It was founded in 1189 and dedicated to the Virgin Mary under the patronage of Maredudd ap Cynan ab Owain Gwynedd (d. 1212), Lord of Merioneth (grandson of Owain Gwynedd), and of his brother, Gruffudd ap Cynan, prince of North Wales (d. 1200). It was a daughter house of Abbeycwmhir in Powys.

The remains of the church and west tower are very plain, but substantial with walls surviving about nave archway height. It is a simple nave with aisles, lacking northern and southern transepts, and the choir and presbytery are incorporated into the nave. The abbey has buff sandstone dressings and some red sandstone carvings, but is primarily of local rubble construction. The foundations of the cloister and other monastic buildings are visible to the south. The abbot's house remain to the west of the site and have been extensively remodelled as a farmhouse.

Like other Cistercian communities in Wales, Cymer Abbey farmed sheep and bred horses, supplying them to Llywelyn ap Iorwerth, Llewelyn the Great. Llewelyn gifted the Abbey mining rights in 1209. However, despite this the Abbey was not prosperous: it lacked much arable land and had limited fishing rights. In 1291, annual income was £28 8s 3d. The Welsh Wars of Edward I (1276–77 and 1282–83) probably contributed to the abbey's relative poverty, for instance the failure to build the usual Cistercian central tower is one indication of this, while Alun John Richards argues that the cooler climate of the 14th century unduly affected the Abbey's lands which were largely mountainous.

The Abbey was a base for the troops of Prince Llywelyn ap Gruffudd in 1275 and 1279. In 1283 Edward I occupied the Abbey and a year later gave the Abbey compensation of £80 for damage caused in the recent wars.

By 1388 the monastery was home to no more than five monks and it seems that there was a marked decline in the standard of religious observance. In the survey of 1535, the annual income of the house was valued at little over £51 and the abbey was dissolved with the smaller monasteries in 1536–37, most likely in March 1537. The monastery was small and relatively unimportant. However, Cymer did possess a fine, thirteenth century silver gilt chalice and paten (Eucharist plate), which must have been hidden at the Dissolution; rediscovered in 1898, under a stone at Cym-y-mynach, they are now in the National Museum of Wales in Cardiff.

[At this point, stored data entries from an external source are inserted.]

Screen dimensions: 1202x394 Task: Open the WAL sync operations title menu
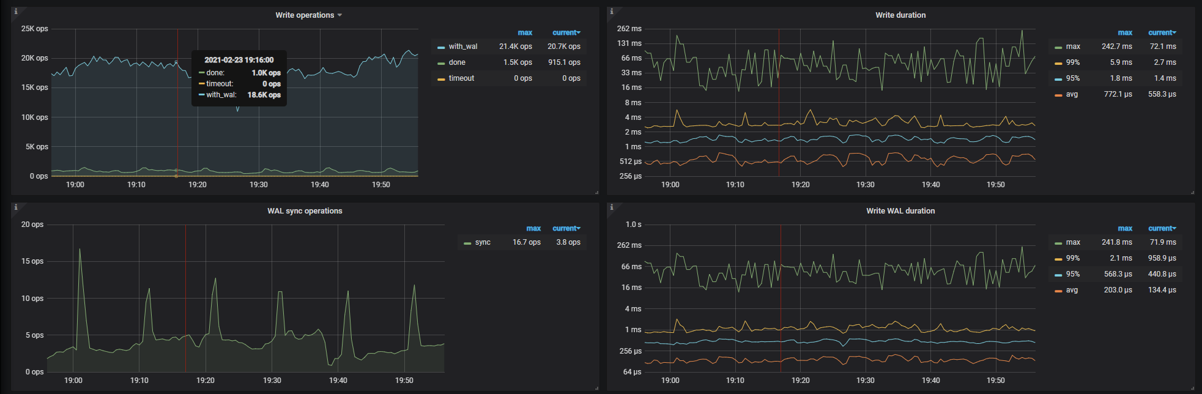click(305, 211)
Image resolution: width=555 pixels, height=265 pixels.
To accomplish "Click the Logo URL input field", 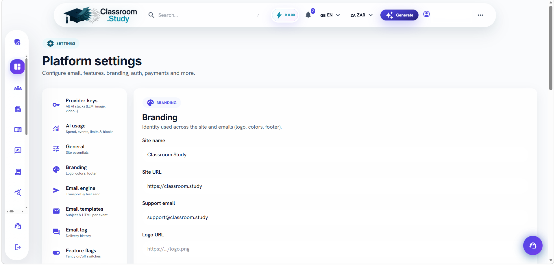I will coord(335,249).
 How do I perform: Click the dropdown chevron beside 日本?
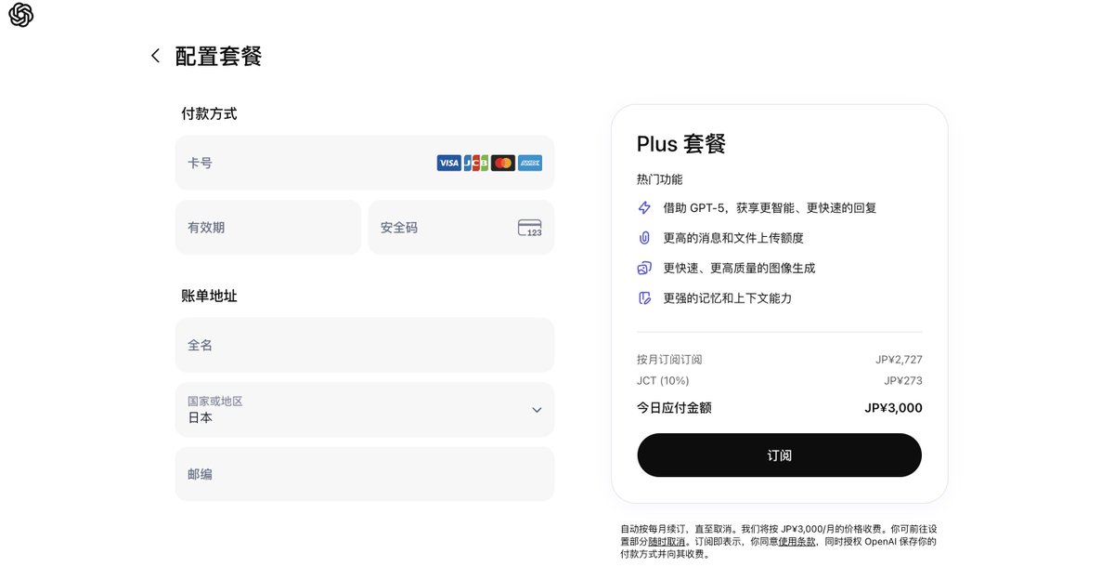536,409
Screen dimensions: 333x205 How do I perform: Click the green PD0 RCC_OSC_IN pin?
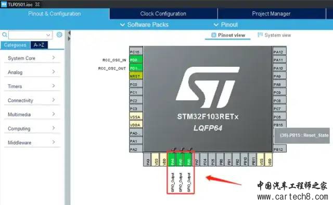tap(136, 60)
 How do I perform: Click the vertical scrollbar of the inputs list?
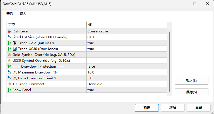(169, 61)
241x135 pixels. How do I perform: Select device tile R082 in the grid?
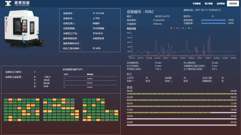(50, 111)
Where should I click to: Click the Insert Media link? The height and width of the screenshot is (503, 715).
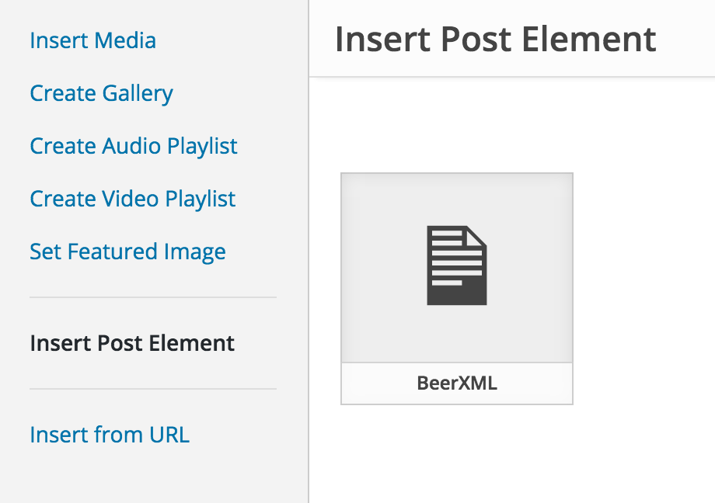92,40
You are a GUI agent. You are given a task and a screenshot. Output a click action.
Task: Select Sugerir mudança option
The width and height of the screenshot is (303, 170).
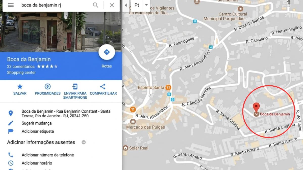click(x=37, y=123)

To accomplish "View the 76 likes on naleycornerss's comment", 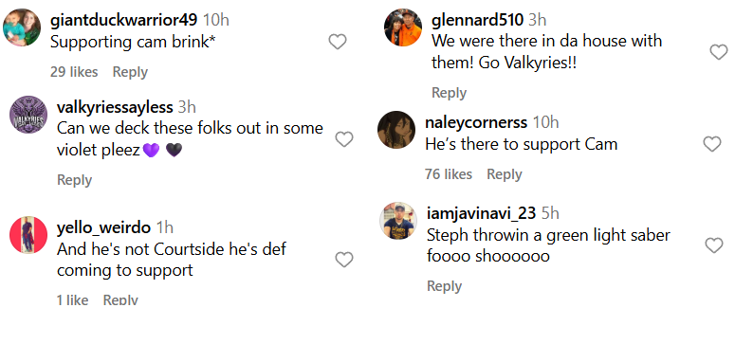I will [449, 174].
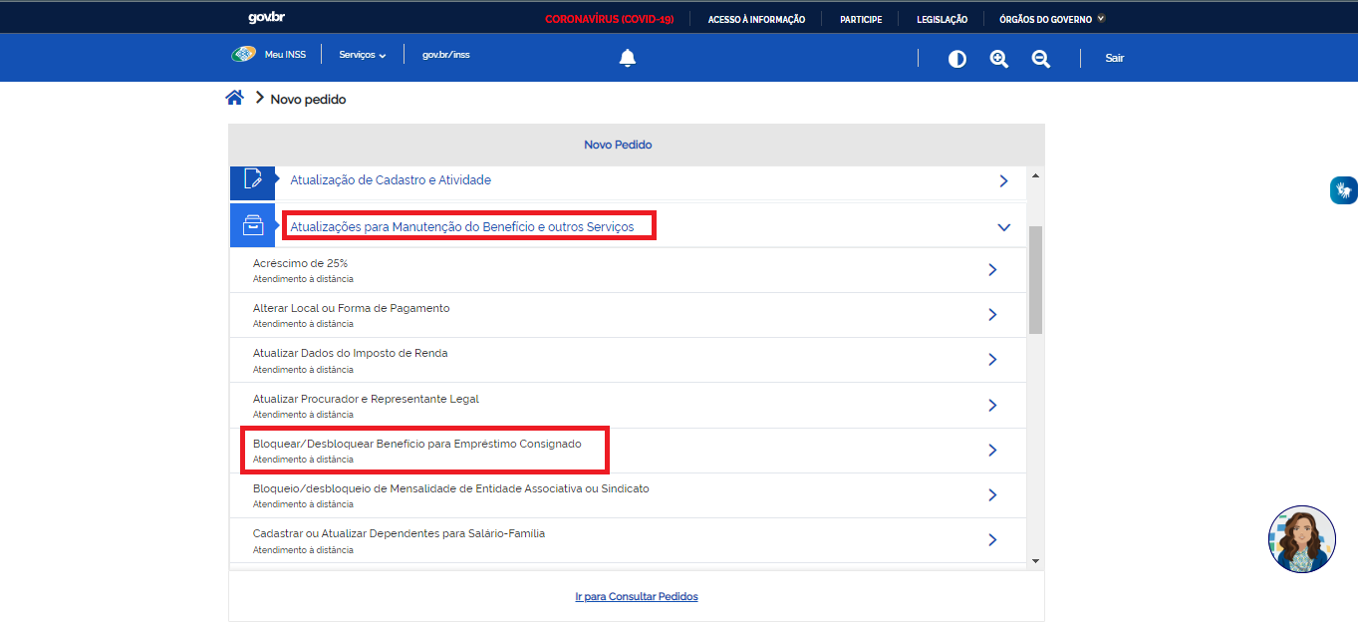Open the Legislação menu item
Image resolution: width=1358 pixels, height=625 pixels.
(942, 19)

A small stream runs south of the cloister, and the site is on the banks of the River Mawddach and lies just above the confluence of the River Wnion with the Mawddach Cymer; and therefore the monastery was given the full title of Kymer deu dyfyr, which means 'the meeting of the waters'. It was sited at the lowest ford across the Mawddach.

It is now in the care of Cadw. As with other monastic sites in England and Wales, the abbey did not survive the Dissolution of the 1530s, and parts of the fabric were recycled for their dressed stone. Situated next to the surviving farm, the remaining ruins are open to the public on most days of the year.